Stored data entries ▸
• • • •

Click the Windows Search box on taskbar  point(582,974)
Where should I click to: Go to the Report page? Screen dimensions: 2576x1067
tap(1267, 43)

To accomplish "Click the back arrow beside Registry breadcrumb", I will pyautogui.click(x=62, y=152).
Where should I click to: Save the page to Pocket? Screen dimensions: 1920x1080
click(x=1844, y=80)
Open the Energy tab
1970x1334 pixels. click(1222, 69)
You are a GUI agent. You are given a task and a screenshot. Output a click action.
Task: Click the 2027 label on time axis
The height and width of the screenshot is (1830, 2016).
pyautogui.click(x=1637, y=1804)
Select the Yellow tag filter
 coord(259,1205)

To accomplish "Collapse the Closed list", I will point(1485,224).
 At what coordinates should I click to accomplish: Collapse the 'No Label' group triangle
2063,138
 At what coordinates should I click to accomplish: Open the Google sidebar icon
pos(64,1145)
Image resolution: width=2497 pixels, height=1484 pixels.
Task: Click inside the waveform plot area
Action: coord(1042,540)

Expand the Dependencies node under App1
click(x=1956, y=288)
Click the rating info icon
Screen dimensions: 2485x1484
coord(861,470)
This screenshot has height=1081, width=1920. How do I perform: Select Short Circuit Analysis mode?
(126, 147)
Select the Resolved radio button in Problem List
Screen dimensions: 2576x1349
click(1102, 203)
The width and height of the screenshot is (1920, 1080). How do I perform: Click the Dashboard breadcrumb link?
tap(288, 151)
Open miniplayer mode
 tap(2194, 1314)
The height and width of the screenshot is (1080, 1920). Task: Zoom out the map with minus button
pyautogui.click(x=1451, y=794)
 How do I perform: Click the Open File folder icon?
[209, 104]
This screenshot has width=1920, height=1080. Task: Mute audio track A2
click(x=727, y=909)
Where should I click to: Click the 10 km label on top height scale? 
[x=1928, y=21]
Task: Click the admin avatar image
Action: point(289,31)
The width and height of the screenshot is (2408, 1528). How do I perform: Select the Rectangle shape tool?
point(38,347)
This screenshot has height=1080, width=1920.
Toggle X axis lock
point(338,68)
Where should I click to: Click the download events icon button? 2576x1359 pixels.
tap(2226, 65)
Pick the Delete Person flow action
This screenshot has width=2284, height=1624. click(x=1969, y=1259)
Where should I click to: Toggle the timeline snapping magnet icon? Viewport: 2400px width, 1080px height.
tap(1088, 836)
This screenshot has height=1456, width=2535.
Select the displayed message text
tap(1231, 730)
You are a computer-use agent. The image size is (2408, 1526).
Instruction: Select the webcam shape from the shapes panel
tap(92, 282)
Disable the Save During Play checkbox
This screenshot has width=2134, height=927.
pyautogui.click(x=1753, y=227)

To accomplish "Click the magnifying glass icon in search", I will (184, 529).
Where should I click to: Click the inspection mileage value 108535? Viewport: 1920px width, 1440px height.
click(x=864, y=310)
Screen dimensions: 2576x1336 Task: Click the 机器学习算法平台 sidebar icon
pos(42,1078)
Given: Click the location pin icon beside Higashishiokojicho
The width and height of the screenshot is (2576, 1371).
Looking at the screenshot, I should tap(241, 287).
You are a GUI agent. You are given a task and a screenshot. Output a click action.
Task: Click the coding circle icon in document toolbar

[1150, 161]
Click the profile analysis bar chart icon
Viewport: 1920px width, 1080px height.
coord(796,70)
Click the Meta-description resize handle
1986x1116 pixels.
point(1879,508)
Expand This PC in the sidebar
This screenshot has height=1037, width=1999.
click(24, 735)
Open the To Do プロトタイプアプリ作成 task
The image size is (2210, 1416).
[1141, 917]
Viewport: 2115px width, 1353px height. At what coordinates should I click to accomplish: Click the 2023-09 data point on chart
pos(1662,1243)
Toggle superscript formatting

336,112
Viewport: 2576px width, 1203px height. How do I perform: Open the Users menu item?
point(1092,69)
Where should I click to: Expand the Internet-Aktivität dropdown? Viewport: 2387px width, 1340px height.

• • • •

Try it ▸ Look through the entries and return each line that has the word "will" in it.

Task result ▸
To accomplish "Click the back arrow beside Registry breadcrumb", I will pyautogui.click(x=62, y=152).
To accomplish "Collapse the Closed list", I will point(1485,224).
To accomplish "Click the magnifying glass icon in search", I will (184, 529).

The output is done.